__Objective__: Can you edit the lines below so "sale price" becomes "discounted price" and everything else stays the same?

__Information supplied__:
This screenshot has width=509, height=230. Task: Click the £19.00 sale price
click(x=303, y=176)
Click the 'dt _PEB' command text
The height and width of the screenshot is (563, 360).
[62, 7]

__Output of the exercise__:
This screenshot has width=509, height=230. Task: Click the £19.00 discounted price
click(x=303, y=176)
Click the 'dt _PEB' command text
The height and width of the screenshot is (563, 360).
[62, 7]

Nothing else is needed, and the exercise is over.